■ ЦЕЛЬ A:
Пожалуйста, перепишите дословно строки листинга, начиная со строки с «This screenshot has height=1512, width=2420.» и заканчивая строкой с «Action: [228, 88]» включительно. Другие строки не нужны.

■ ИСТОЧНИК:
══════════════════════════════

Западная философия сущностно представляет собой феномен языка. Составляющие её наследие тексты могут быть «пустым звоном слов», как говорит Асклепий в шестнадцатом трактате «Герметического Свода», или же «циклом примечаний к Платону», как заметил Альфред Уайтхед в работе «Процесс и Реальность», но европейские языки воплощают единственно западную парадигму мировосприятия, и, в конечном счёте, сам Платон является автором вербальных конструкций, кои могут служить репрезентацией «любви к мудрости», то есть пути к ней, но очень редко представлением самой мудрости, или трансцендентного мира Реальности. Числа и пространственные образы в его «Тимее» и «Критии» суть следы досократовской метафизики, проникшие в греческое мышление из древних источников, и представленные посредством арифмологии и геометрии – то есть, языком Традиции. В упомянутом выше трактате «Герметического Свода» Асклепий противопоставляет язык греческой философии «звукам, преисполненным действия» древнеегипетской речи; эта действенность характерна для языковой парадигмы древних цивилизаций, и в основе её лежит то, что утрачено в современных языках как знаковой системе: символ, обладающий бытием. Когда – и если – мы, современные люди, пытаемся представить в сфере языка принципы Реальности (в изначальном смысле этого термина, как мира инвариантов), то есть дофеноменальные или сверхфеноменальные основания бытия, именуемые также «метафизикой», мы неизбежно сталкиваемся с проблемой ограниченности синтетического аспекта наших репрезентаций континуумом, и мучительными трудностями при попытках вывести нашу речь за пределы материального, не перенося в эту сферу характерную для материализма дисторсию.

Во второй половине XIX в. В Европе и Северной Америке стало набирать силу и популярность явление, которому Алан Кардек в 1857 г. дал название «спиритизм», и каковое сущностно представляло собой механический перенос материальной парадигмы и соответствующего ей тезауруса на феномены мира тонких влияний, каковые, в свою очередь, начали отождествляться с метафизическим не только в массовом сознании, но и в сознании многих исследователей, что сделало дискурс на метафизическую тематику практически невозможным в поле современного языка.
Две критические работы, посвящённые этой проблеме – «Теософия: история одной псевдорелигии» (Le Théosophisme, histoire d’une pseudo-religion, 1921) и «Заблуждение спиритизма» (L’Erreur Spirite, 1923), – вышедшие из-под пера французского метафизика Рене Генона, вместе с его «Общим введением в изучение индусских учений» (Introduction générale à l’étude des doctrines hindoues, 1921) определили программу этого автора и поставленную им перед собой задачу, выполнению которой – весьма успешному, надо признать – он посвятил последующие тридцать лет жизни.
Уже на основании упомянутых трёх вводных работ можно кратко определить избранный им путь как, с одной стороны, критику, направленную на очищение европейского интеллектуального тезауруса от аберраций современной психологии, философии, и оккультизма, и, с другой стороны, систематизированное представление сведений об изначальной Традиции и традиционной метафизике в рамках строгой терминологии на доступном западному читателю языке.

══════════════════════════════

■ ИСХОДНЫЕ ЗАПИСИ:
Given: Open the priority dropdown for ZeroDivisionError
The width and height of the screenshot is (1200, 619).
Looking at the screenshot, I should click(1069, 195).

══════════════════════════════

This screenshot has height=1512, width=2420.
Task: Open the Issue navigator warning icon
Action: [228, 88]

══════════════════════════════

■ ЦЕЛЬ B:
Приведите отрывок текста о философии и языке метафизики, начиная с «Во второй половине» и заканчивая «поле современного языка.», заменив в нём «популярность» на «влияние».

■ ОТВЕТ A:
This screenshot has height=1512, width=2420.
Task: Open the Issue navigator warning icon
Action: [228, 88]

■ ОТВЕТ B:
Во второй половине XIX в. В Европе и Северной Америке стало набирать силу и влияние явление, которому Алан Кардек в 1857 г. дал название «спиритизм», и каковое сущностно представляло собой механический перенос материальной парадигмы и соответствующего ей тезауруса на феномены мира тонких влияний, каковые, в свою очередь, начали отождествляться с метафизическим не только в массовом сознании, но и в сознании многих исследователей, что сделало дискурс на метафизическую тематику практически невозможным в поле современного языка.